Garuda Confirms Debt Restructuring Plans as Cashflows Hit
(Bloomberg) -- Indonesia’s flag carrier PT Garuda Indonesia confirmed it is taking steps to restructure its debt and revamp its business in order to stay afloat amid the pandemic.
The airline is negotiating terms with plane lessors and is talking with banks and business partners to restructure its loans, according to a stock exchange filing submitted late Thursday.
The coronavirus outbreak has forced dozens of airlines and other aviation businesses to restructure or seek bankruptcy protection. For Garuda, failure to execute the restructuring program could result in an abrupt end of the 71-year-old carrier because of negative cashflow and minus 41 trillion rupiah ($2.9 billion) in equity, according to an audio recording of President Director Irfan Setiaputra’s address to staff last week.
Garuda shares fell as much as 5% in Jakarta trading on Friday, taking their decline to 16% this week.

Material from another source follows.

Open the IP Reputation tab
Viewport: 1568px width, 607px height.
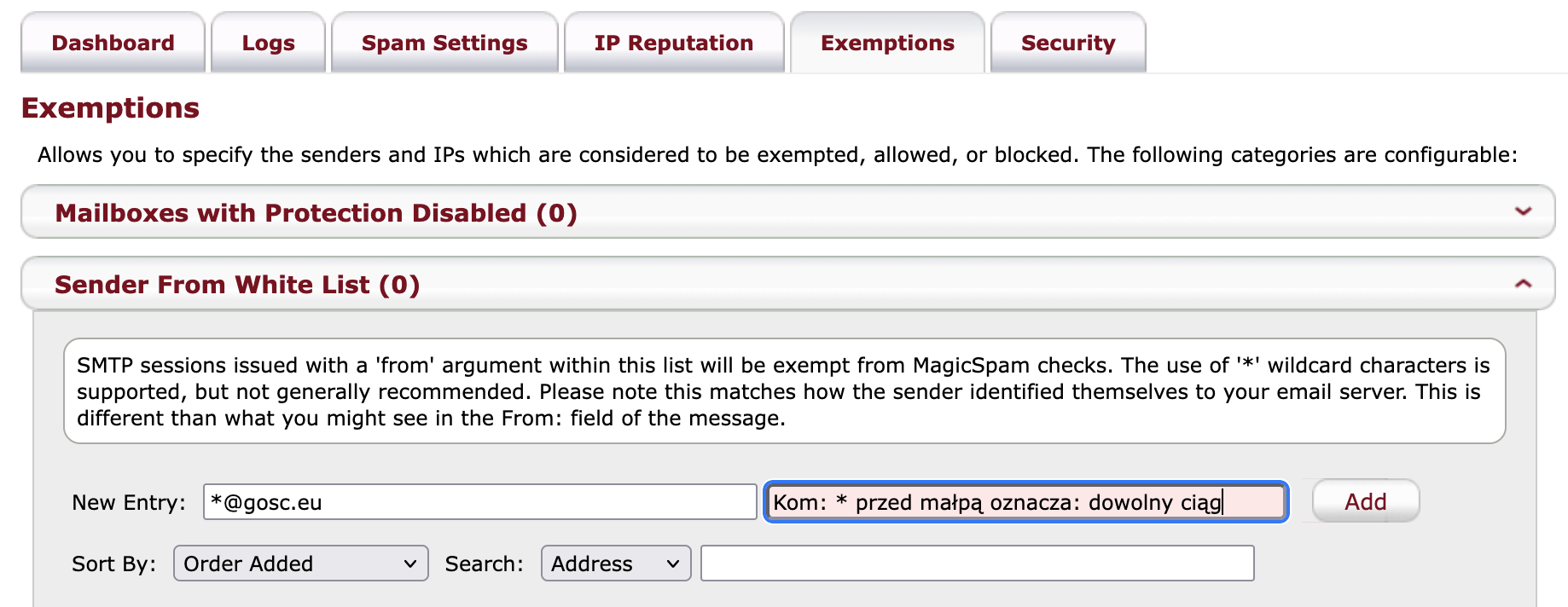[673, 43]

“Everything that the company is doing is aimed at maintaining operational performance and preserving liquidity that has been significantly impacted by the Covid-19 pandemic,” Garuda said in the statement, which confirms a recording heard by Bloomberg over the weekend.

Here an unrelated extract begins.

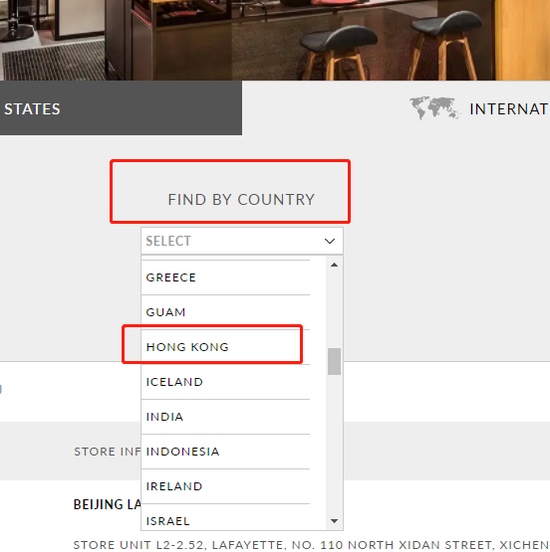Click the dropdown list scrollbar thumb
This screenshot has width=550, height=552.
pyautogui.click(x=334, y=362)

As part of the restructuring, Garuda plans to expand its cargo business, increasing its contribution to total operating revenue to 40% from 10% to 15% currently, it said in the filing. Its total liabilities stood at around $3.5 billion as of Sept. 30, according to its latest available financial report
The oldest airline in Southeast Asia’s biggest economy has 142 aircraft to serve more than 90 more domestic and international destinations, according to a presentation on the airline’s website. The management has indicated it won’t operate more than 70 as it undergoes a comprehensive restructure.